2008.06.13 Friday
腎臓がんに新薬
2008年6月6日 読売新聞
腎臓がんに新薬
手足が腫れる副作用も
腎臓がんに対する初の抗がん剤となる2種類の新薬が、今春相次いで承認された。「ソラフェニブ」(商品名ネクサバール)と「スニチニブ」(同スーテント)で、いずれも転移があるなど進行したがんが対象だ。ただし、ある程度の効果は期待できても、がんを完治させるわけではなく、副作用もある。このため、当面は医療機関を限定し、専門医による慎重な使用が義務づけられた。(田村良彦)
腎臓がんになる患者は年に約1万2000人で、男性が女性の2倍多い。治療の基本は手術で、がんのある腎臓の一部または全部を摘出する。
がんが進行すると、肝炎に使われるインターフェロンやインターロイキン2による治療が主になる。手術で腎臓を全摘したうえ、注射を続ける。10〜15%の患者で、がんの縮小が見られるが、効果は限定的で、延命効果は確認されていない。
今回承認された二つの新薬は、いずれも「分子標的薬」と呼ばれる。飲み薬で、〈1〉がんを増殖させる物質の働きを抑える〈2〉がんに栄養を送る血管ができないようにして、がんを兵糧攻めにする――作用がある。

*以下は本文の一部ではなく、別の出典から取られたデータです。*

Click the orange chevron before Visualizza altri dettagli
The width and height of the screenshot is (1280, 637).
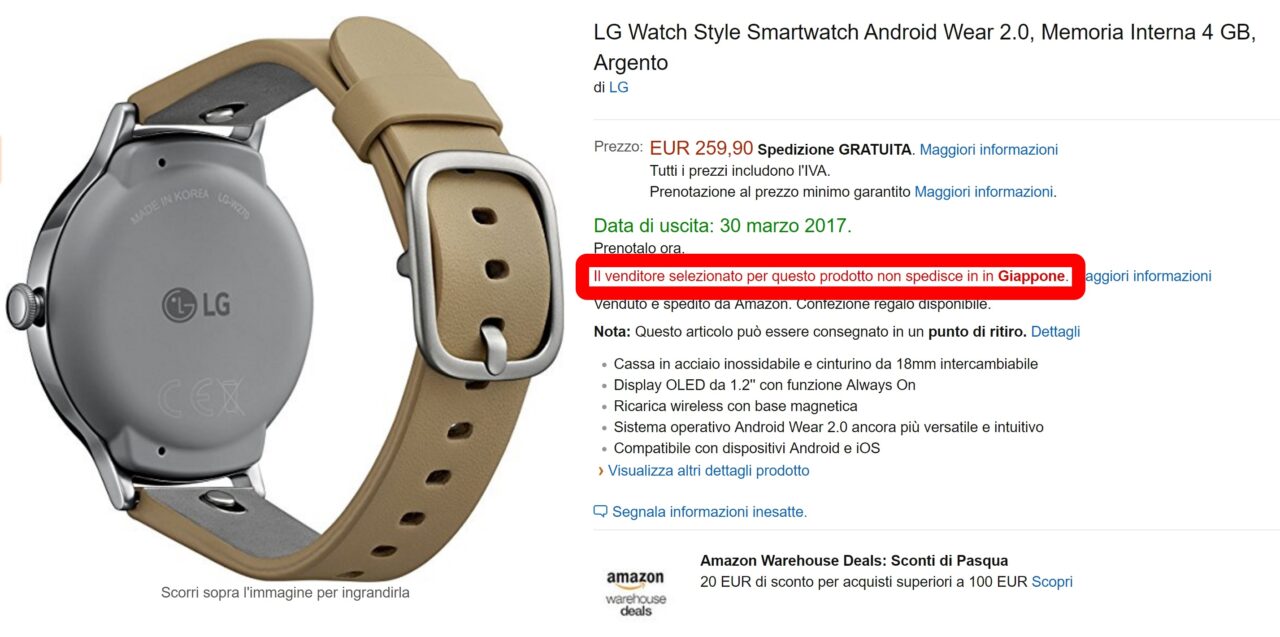600,470
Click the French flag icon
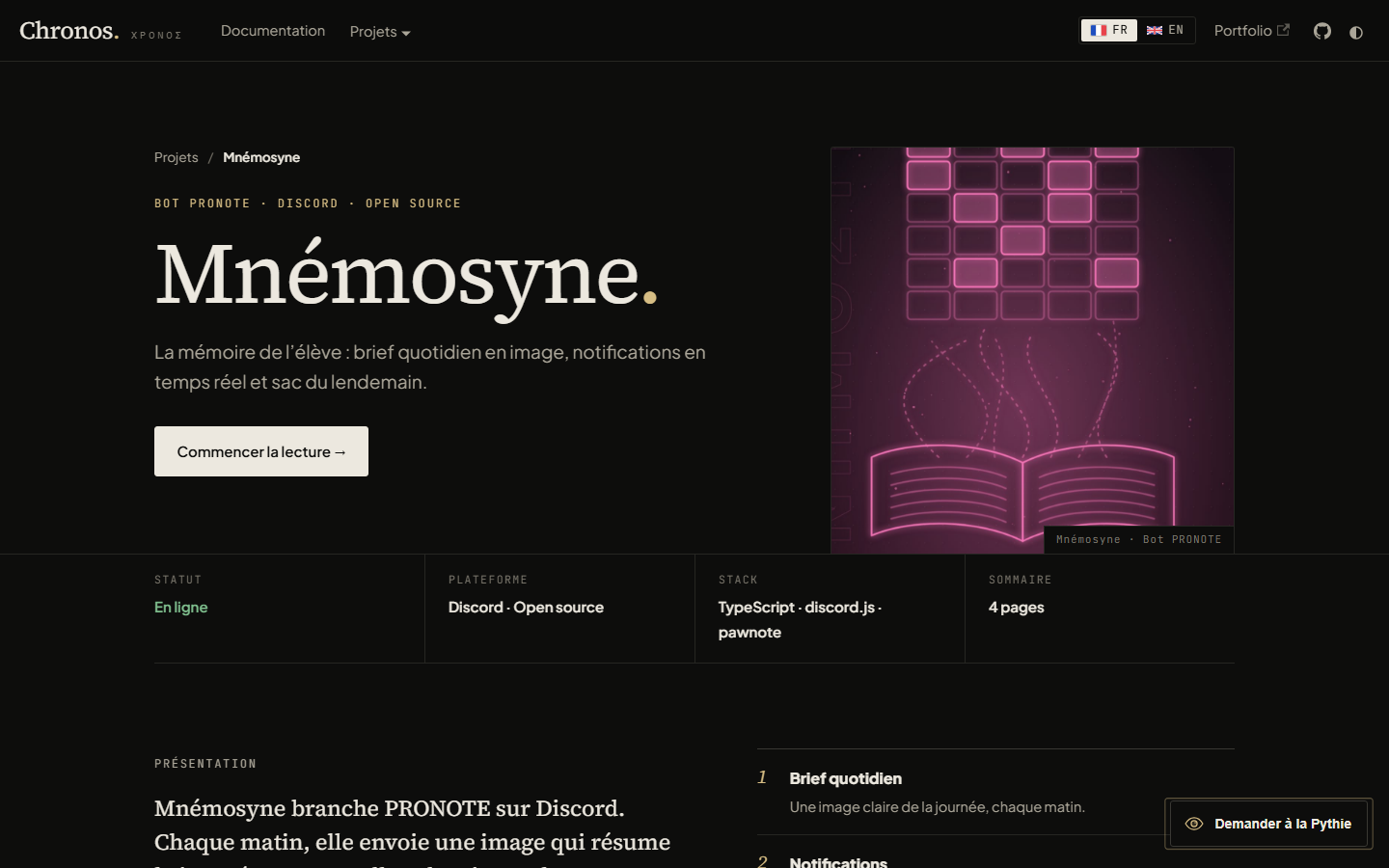Viewport: 1389px width, 868px height. (x=1099, y=30)

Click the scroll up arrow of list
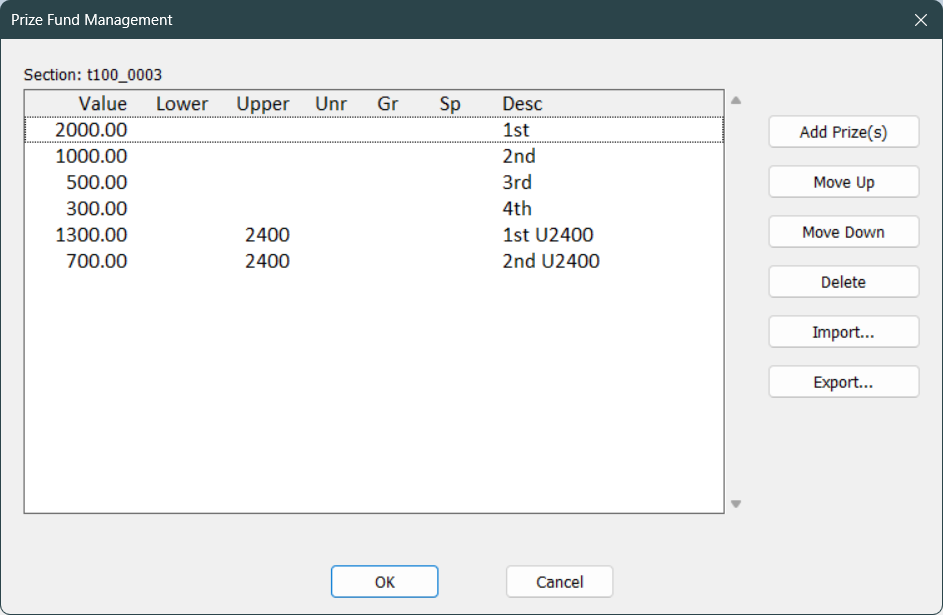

ソラフェニブは1月に承認され、4月発売された。肝臓がんにも承認申請中だ。4月に承認されたスニチニブは、近く発売される。
先月末に米国の学会で発表された海外データでは、治療後、がんが再び悪化するまでの期間は、インターフェロンの5か月に対し、スニチニブは11か月と倍増した。しかし、明確な延命効果は確認できなかった。
一方、副作用はほぼ全員にみられる。国内での臨床試験では、手足が腫れたり皮膚が乾燥してはがれたりする「手足症候群」が、どちらの薬でも半分程度の患者に現れた。スニチニブでは、出血を招く重い血小板減少が、半分近くの患者に起きた。いずれも欧米人には少ない副作用で、日本人では注意が必要とみられる。
筑波大泌尿器科教授の赤座英之さんは「腎臓がんの分子標的薬が認可されたことは歓迎できるが、日本での臨床試験は人数も少なく、“仮免許”のようなもの。生存率を伸ばせるか、未知の副作用はないかなど、効果や安全性を慎重に見極めながら使う必要がある」と話す。
承認の条件として、泌尿器科、抗がん剤治療の専門医がいる医療機関での使用に限られ、ソラフェニブは800例、スニチニブは1000例に至るまで、全患者を登録して副作用などを調査、報告することが義務づけられた。薬価も高い。発売済みのソラフェニブは、1日当たり約2万2000円、月60万円以上となる。高額療養費制度で患者負担は月十数万円までだが、医療費増大にもつながる。